El emprendedor tecnológico Vijay Chattoy fue aún más lejos: ofreció un descuento de $500,000 en su casa de $2.5 millones si el comprador pagaba con acciones de Anthropic. La operación aún no se ha cerrado.
Y Storm Duncan, director de un banco de inversión tecnológico, creó una página separada en LinkedIn para su propiedad de $8 millones y contactó directamente a empleados de Anthropic con una propuesta de intercambio.
Por qué el mercado inmobiliario se ha disparado verticalmente
La razón del auge está en la expectativa de las próximas OPV. Según mis datos, la salida a bolsa de OpenAI y Anthropic podría convertir en millonarios a más de 16,000 personas en San Francisco y sus alrededores. Los futuros millonarios se apresuran a comprar viviendas antes de que ese dinero llegue al mercado y dispare aún más los precios.
Las cifras confirman el sobrecalentamiento. Este año, 144 casas se vendieron al menos $1 millón por encima del precio solicitado, frente a solo 8 operaciones de este tipo en el primer semestre de 2025. El número de transacciones superiores a $10 millones se duplicó en los últimos seis meses. En uno de los casos, una casa puesta a la venta por $7.9 millones se vendió por $15 millones.
La escasez de oferta agrava la dinámica: quedan menos de 600 casas en el mercado, aproximadamente un 40% por debajo del promedio de los últimos diez años.

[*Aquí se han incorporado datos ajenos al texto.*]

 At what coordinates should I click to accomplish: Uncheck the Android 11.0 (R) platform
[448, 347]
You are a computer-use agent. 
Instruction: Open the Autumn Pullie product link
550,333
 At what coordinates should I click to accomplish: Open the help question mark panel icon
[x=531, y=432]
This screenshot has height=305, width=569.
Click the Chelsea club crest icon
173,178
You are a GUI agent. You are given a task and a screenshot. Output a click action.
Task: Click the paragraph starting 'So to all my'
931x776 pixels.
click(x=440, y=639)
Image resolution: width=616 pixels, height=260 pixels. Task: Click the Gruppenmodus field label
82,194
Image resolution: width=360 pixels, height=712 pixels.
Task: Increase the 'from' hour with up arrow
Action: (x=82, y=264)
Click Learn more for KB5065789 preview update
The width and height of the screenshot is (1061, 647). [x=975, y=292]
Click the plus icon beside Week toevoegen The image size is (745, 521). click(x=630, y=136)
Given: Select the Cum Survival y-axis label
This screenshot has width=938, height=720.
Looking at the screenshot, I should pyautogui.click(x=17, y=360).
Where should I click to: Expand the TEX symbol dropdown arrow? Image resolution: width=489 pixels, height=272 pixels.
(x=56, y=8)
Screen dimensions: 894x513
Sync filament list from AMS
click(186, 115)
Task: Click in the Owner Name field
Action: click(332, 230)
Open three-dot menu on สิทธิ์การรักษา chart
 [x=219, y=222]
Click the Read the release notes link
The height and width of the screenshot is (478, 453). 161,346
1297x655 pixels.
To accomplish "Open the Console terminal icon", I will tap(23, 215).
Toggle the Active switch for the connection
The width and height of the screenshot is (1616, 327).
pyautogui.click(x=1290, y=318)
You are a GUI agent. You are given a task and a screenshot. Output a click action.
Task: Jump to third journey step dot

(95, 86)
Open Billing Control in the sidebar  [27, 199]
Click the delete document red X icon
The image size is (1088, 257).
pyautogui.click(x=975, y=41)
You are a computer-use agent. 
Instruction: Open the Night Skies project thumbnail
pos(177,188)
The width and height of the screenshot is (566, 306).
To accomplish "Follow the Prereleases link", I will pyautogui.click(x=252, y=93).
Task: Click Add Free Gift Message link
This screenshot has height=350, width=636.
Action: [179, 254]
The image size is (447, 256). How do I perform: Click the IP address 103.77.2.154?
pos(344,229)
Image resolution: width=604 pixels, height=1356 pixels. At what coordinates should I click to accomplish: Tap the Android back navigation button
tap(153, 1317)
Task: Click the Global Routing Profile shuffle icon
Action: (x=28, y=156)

Eco de la crisis de 2007: pero al revés
Los analistas trazan paralelismos con la crisis de 2007, pero exactamente al revés. En aquel entonces, la gente tomaba préstamos basados en valoraciones infladas de las viviendas y gastaba ese valor «de papel» como si fuera dinero real. Cuando las valoraciones resultaron erróneas, la deuda no desapareció, a diferencia del valor. Ahora se está desarrollando el mismo esquema, pero al revés: la gente paga las viviendas con acciones sobrevaloradas de empresas privadas.
Mi opinión experta: Estamos observando un signo clásico de burbuja, cuando los activos comienzan a utilizarse como medio de pago en la economía real antes de que el mercado los haya valorado objetivamente. Los riesgos aquí son colosales: si la valoración de las empresas de IA se corrige, los vendedores de propiedades se quedarán con «papeles» devaluados y los compradores con casas pagadas en exceso. Esto me recuerda a la situación con los activos tokenizados en el ámbito de las criptomonedas, donde la ilusión de liquidez a menudo se convierte en una dura realidad.